In this changelog, we'll cover the additions and refinements in v0.3.2 that make scaffolding more predictable for teams while keeping an opt-in path to bleeding-edge packages.
Version 0.3.2 - What's New
1) Next.js 16 baseline (pinned)
Scaffolding now defaults to Next.js 16 for stability and predictable installs.
Use --latest to override pins when you want the newest compatible releases.
2) Runtime Node guard (Node ≥ 20.9.0)
The CLI checks your Node version on start and exits with a clear message if it's below 20.9.0, aligning with Next 16 requirements.
3) Reveal pins with versions
Quickly audit the pinned package set used by default:
npx @edward-hyde/template-next versionsThis prints the pinned versions for Next.js, Prettier, and Prettier-Tailwind.
4) UX & publish polish
Clearer progress and help text, normalized package metadata, and small copy tweaks.
Usage Examples
# Standard (pinned Next 16)
npx @edward-hyde/template-next my-app
# Initialize in the current directory
npx @edward-hyde/template-next .
# Use latest instead of pins
npx @edward-hyde/template-next my-app --latest
# Inspect pinned versions
npx @edward-hyde/template-next versionsCurrent Pin Set (0.3.2)
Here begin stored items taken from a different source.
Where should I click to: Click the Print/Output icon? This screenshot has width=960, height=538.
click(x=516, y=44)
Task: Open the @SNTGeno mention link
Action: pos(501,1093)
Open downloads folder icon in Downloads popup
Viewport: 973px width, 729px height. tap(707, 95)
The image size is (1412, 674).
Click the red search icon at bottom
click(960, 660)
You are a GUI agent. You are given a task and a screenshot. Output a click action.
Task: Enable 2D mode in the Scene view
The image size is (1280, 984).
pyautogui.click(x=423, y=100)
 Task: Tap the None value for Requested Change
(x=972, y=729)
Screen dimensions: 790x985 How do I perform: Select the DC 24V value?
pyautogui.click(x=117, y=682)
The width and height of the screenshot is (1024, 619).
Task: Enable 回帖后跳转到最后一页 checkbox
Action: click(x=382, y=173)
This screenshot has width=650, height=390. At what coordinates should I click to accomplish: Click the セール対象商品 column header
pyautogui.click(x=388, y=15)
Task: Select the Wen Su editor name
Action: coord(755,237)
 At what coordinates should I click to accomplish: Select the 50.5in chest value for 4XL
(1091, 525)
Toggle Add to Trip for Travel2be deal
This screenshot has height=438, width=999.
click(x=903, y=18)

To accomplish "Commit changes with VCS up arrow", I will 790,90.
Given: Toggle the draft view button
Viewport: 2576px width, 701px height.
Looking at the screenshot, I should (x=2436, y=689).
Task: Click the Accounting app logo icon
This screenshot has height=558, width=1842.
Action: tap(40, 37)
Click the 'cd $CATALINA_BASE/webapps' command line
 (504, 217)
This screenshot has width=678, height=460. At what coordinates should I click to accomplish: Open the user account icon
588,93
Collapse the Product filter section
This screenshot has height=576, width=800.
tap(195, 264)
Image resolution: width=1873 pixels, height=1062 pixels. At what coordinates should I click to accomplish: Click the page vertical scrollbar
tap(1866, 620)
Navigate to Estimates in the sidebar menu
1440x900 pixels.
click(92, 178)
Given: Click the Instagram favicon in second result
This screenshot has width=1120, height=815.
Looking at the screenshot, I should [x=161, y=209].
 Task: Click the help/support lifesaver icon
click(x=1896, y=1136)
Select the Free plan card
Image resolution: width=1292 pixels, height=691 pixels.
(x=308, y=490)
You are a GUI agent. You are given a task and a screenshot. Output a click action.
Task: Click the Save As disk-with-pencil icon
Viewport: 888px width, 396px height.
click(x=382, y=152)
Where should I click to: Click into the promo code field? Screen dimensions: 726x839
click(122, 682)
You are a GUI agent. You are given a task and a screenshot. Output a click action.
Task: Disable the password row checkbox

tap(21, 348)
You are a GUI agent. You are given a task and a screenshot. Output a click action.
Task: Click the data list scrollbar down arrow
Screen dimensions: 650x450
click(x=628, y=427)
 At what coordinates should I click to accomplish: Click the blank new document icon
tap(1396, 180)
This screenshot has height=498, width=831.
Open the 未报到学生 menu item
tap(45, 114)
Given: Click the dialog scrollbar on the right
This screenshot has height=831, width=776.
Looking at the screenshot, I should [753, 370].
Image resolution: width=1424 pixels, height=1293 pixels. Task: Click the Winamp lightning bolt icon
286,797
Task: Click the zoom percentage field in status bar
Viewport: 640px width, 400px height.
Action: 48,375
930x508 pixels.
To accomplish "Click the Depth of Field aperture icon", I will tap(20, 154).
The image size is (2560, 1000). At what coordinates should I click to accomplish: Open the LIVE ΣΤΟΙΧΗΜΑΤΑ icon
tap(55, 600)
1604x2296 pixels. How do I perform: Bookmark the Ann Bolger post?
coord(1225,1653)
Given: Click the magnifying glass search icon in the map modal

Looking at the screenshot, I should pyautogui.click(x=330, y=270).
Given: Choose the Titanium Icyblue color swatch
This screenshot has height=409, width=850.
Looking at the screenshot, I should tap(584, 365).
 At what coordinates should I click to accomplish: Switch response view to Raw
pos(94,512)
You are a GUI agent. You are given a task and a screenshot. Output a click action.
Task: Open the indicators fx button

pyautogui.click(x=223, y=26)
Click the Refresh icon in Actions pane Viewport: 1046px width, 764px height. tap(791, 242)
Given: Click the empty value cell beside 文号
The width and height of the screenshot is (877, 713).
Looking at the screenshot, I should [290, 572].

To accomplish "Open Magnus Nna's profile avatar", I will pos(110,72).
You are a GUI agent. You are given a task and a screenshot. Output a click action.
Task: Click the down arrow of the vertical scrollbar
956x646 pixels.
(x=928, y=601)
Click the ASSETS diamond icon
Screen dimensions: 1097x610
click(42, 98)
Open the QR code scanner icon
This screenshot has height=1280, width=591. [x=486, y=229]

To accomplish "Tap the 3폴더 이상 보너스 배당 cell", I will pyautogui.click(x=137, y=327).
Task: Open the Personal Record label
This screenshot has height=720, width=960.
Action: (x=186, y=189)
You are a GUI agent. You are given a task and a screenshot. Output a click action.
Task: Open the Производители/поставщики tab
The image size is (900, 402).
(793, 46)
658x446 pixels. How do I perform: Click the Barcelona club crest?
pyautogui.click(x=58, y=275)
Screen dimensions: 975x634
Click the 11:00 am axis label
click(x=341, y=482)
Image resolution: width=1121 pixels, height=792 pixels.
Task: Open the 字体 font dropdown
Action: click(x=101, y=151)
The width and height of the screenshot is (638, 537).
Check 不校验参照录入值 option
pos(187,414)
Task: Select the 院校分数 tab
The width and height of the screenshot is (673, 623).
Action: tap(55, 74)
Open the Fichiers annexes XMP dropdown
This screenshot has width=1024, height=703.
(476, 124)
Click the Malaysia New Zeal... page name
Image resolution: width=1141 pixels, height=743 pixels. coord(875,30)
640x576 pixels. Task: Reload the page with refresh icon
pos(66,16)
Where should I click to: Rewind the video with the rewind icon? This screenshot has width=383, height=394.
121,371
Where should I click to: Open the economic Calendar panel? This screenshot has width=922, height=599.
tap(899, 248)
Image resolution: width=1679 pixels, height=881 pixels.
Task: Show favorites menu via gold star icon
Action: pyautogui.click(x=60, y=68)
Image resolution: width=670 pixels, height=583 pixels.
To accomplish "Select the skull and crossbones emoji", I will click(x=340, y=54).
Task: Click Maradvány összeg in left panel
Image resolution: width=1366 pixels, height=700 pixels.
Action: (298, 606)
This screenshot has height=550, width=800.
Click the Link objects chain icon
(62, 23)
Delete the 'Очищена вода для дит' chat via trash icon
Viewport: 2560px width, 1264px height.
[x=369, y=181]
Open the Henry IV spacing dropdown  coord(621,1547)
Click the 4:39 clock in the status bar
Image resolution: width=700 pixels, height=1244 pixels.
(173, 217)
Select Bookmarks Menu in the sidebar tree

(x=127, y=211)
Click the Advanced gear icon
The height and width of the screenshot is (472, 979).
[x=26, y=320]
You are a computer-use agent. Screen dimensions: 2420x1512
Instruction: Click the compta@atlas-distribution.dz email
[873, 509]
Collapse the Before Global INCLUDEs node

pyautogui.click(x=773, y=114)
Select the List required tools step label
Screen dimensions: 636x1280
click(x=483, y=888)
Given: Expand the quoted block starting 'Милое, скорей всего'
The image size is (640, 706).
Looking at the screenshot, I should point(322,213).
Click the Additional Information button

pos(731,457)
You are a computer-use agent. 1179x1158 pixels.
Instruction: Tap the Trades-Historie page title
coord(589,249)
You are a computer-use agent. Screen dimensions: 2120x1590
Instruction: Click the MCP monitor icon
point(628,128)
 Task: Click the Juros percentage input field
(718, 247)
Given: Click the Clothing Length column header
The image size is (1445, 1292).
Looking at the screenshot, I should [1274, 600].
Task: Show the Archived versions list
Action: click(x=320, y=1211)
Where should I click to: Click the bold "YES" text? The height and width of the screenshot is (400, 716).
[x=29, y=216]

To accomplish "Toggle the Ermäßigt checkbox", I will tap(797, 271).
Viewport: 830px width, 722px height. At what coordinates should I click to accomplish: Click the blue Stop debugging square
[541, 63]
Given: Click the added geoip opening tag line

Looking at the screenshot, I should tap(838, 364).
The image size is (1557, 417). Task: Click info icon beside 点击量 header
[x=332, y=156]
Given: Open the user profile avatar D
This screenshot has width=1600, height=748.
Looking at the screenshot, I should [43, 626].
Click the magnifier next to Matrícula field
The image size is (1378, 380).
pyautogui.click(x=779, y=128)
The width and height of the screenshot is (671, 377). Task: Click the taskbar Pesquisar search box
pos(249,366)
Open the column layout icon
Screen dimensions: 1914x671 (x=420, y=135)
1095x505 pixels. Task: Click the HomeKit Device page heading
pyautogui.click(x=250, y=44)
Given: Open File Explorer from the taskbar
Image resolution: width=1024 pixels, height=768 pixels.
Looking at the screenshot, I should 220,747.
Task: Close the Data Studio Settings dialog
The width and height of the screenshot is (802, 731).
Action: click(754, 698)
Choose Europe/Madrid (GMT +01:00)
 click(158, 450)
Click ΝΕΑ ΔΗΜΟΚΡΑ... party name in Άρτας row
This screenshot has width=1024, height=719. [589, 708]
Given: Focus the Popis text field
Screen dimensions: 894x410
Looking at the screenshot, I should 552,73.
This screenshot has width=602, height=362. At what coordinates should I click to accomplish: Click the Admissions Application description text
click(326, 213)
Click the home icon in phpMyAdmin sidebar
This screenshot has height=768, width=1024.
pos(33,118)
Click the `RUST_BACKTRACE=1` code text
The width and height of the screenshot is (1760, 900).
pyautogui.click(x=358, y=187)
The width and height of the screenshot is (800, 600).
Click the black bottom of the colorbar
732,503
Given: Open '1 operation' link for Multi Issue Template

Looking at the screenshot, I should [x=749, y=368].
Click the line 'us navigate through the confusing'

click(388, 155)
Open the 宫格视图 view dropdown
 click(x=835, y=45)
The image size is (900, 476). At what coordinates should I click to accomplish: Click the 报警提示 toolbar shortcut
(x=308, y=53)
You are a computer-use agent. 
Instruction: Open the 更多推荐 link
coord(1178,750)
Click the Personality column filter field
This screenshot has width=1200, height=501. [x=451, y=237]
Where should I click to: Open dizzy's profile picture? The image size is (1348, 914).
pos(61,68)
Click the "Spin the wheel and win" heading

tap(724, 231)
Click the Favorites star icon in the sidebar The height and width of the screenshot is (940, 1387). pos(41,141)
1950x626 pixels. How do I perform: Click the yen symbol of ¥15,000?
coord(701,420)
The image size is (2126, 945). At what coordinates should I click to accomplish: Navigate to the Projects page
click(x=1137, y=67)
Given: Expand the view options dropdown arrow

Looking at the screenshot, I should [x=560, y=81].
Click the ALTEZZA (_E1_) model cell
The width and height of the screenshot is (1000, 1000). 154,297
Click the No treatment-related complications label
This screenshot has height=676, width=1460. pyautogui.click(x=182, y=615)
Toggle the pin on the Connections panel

| Package | Pinned Version | Reason |
|---|---|---|
next | 16 | Predictable scaffolding aligned with Next 16 |
prettier | ^3.5.0 | Minor updates for bug fixes; stable formatter |
prettier-plugin-tailwindcss | ^0.6.0 | Compatible with Prettier 3; Tailwind class sorting |
System Requirements
- Node.js ≥ 20.9.0
- npm (or pnpm) installed
If you're below the required Node version, the CLI will exit with a helpful message.
Summary
Template-NEXT 0.3.2 brings a stable default with Next.js 16, a Node 20.9+ guard for clarity, a convenient versions command to surface pins, plus light UX polish. If you want the absolute latest packages, you can still opt in with --latest.
With 0.3.2, Template-NEXT aims to be boring-reliable by default and flexible on demand. Spin up a project with the pinned Next 16 stack, or opt in to the bleeding edge with --latest. If something feels rough, open an issue or PR—your feedback directly shapes the next release. Happy coding!